EPA Audit - Apache NiFi SDWIS Extraction Tool

Description

To meet EPA’s standards for the data audit, the EPA requests that the DEP install and set up the ‘Apache NiFi SDWIS State Data Extraction Tool’. This tool streamlines and accelerates the transfer of a primacy agency's SDWIS State data to the EPA. Apache NiFi is an extract, transform, load (ETL) tool that agencies will use to migrate their SDWIS data to a centralized database hosted on the EPA's network.

WSGS is confident the most efficient solution to this problem is to collaborate with GEC, a company with which we already have an established relationship. GEC has experience with this software and can assist DEP in its successful implementation. Additionally, GEC comprises water quality experts from across the country who have worked in various state roles, similar to WSGS's work in NJ. Their detailed understanding of EPA requirements is invaluable.
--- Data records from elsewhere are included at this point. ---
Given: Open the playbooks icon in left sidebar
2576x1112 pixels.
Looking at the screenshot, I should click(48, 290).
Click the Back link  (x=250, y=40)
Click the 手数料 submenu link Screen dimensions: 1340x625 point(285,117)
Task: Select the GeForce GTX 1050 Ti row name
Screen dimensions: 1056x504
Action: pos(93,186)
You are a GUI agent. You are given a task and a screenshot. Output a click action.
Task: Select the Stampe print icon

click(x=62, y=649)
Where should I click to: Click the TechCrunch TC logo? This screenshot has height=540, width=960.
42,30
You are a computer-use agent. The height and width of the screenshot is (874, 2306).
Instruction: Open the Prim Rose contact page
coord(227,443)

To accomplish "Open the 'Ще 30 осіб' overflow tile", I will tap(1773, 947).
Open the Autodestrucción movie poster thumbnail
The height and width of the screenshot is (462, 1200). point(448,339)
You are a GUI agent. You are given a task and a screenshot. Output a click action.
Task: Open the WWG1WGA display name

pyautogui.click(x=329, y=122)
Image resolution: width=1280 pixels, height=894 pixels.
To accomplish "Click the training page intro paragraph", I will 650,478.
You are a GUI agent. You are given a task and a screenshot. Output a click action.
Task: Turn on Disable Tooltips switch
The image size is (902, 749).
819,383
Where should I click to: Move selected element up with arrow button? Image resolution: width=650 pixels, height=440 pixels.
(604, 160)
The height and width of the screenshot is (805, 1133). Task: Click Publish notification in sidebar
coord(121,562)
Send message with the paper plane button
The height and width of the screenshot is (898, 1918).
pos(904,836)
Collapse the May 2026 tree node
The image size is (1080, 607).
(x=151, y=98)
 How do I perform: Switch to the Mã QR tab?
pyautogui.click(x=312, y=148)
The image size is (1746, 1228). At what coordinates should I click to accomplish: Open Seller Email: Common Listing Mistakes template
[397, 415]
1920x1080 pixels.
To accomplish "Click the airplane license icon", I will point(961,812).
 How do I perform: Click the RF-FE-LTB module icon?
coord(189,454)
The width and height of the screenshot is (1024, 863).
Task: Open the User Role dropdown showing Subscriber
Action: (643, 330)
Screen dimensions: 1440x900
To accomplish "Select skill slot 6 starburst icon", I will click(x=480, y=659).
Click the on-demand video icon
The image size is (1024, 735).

Furthermore, we can potentially leverage an existing contract with GEC for IT services, allowing us to bypass lengthy procurement processes. Although the installation of this tool was not included in the original scope for the current WSGS/GEC contract, WSGS may consider reallocating tasks or utilizing any unused funds to facilitate this work immediately.

Problem Statement

The Environmental Protection Agency's Drinking Water and Ground Water Protection Section recently informed Water Supply & Geoscience (WSGS) that the Department of Environmental Protection (DEP) must start planning for a file review audit scheduled for April 2026. The EPA requests that the DEP begin preparations for this effort

Project Justification

The project must be completed to ensure DEP complies with federal regulations, including cooperation with data audits.

Estimated Transactions

None

Created

22 January 2026, 08:09

Target Rollout Date

1 April 2026

Target Rollout Date Reason

EPA has requested from DEP that we begin conducting the data audit with them sometime in April.

Updated

25 March 2026, 13:32

Attachments

Activity

Mike.Kusmiesz 25 March 2026, 14:02

Data was successfully sent as requested by DEP to EPA using this specialized tool. EPA now has the necessary dataset in the requested format for their contracted auditors to perform the data audit analysis.

james bridgewater 3 February 2026, 12:58

NJOIT set up a server with the following specifications and granted Mike Matsko Administrator access rights to it:

  • Java 21: Required for Apache NiFi 2.x.

  • Windows: Windows Server (64-bit) is supported.

  • Memory (RAM): 8 GB of RAM is recommended for each node, though actual requirements depend on data throughput and data volume.

  • CPU: 4 CPU cores are recommended to handle data flow processing efficiently.  

  • Disk Space: Sufficient disk space is needed for repositories (flowfile, content, and provenance). Fast disks (SSD) are recommended for high-performance throughput. 

james bridgewater 26 January 2026, 19:20

This is all windows server work.  GEC will not be able to touch the DEP server so it will be a DEP person doing all the setup and configuration with GEC guidance.  This will end up be a forever support assignment for this DEP person.  We tried to have GEC be the lead setup for the new SDWIS application and servers and it ended up being Rich Hyjack spending weeks on it which is not a viable option here. Mike Matsko, Mike Kusmiesz and Jim Bridgewater to meet to discuss options.